Isolation in the construction of natural experiments
Jos\'e R. Zubizarreta, Dylan S. Small, Paul R. Rosenbaum

TL;DR
This paper introduces the concept of isolation in natural experiments, focusing on rare moments of near-random treatment assignment within biased observational data to identify causal effects.
Contribution
It develops the theory of isolation and demonstrates its application through a reanalysis of a study on fertility's impact on workforce participation.
Findings
Mothers of twins work approximately 5% less than mothers of a single child.
Isolation can extract near-random treatment variations from biased data.

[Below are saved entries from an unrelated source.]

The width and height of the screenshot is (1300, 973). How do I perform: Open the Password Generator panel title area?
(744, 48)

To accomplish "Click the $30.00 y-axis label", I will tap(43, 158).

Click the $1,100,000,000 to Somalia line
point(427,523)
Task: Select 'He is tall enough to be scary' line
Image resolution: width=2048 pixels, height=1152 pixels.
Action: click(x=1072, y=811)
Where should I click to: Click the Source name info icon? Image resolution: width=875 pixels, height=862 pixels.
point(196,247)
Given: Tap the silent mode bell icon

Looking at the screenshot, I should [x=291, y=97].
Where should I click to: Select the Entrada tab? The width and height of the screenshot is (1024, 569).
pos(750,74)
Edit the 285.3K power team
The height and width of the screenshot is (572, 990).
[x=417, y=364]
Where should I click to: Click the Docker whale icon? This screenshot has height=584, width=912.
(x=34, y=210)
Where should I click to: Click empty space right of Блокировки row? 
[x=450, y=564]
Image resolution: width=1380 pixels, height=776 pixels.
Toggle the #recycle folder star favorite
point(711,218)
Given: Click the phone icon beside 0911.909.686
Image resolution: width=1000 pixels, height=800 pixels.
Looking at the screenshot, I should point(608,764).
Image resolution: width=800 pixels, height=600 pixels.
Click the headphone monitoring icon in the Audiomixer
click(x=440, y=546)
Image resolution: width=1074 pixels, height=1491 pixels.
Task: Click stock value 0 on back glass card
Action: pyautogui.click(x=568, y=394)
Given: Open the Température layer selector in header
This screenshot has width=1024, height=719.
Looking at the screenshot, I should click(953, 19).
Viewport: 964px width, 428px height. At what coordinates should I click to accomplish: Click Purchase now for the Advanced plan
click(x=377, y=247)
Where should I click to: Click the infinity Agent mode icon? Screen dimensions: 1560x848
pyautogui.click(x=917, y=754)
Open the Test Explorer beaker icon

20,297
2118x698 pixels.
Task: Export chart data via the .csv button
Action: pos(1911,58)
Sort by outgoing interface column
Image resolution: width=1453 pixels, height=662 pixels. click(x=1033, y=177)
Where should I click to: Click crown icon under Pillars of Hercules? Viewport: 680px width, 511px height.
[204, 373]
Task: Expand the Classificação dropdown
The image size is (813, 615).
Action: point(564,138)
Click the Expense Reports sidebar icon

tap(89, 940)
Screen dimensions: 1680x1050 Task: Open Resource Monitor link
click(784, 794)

The method helps identify causal effects in observational studies.
Abstract
A natural experiment is a type of observational study in which treatment assignment, though not randomized by the investigator, is plausibly close to random. A process that assigns treatments in a highly nonrandom, inequitable manner may, in rare and brief moments, assign aspects of treatments at random or nearly so. Isolating those moments and aspects may extract a natural experiment from a setting in which treatment assignment is otherwise quite biased, far from random. Isolation is a tool that focuses on those rare, brief instances, extracting a small natural experiment from otherwise useless data. We discuss the theory behind isolation and illustrate its use in a reanalysis of a well-known study of the effects of fertility on workforce participation. Whether a woman becomes pregnant at a certain moment in her life and whether she brings that pregnancy to term may reflect her…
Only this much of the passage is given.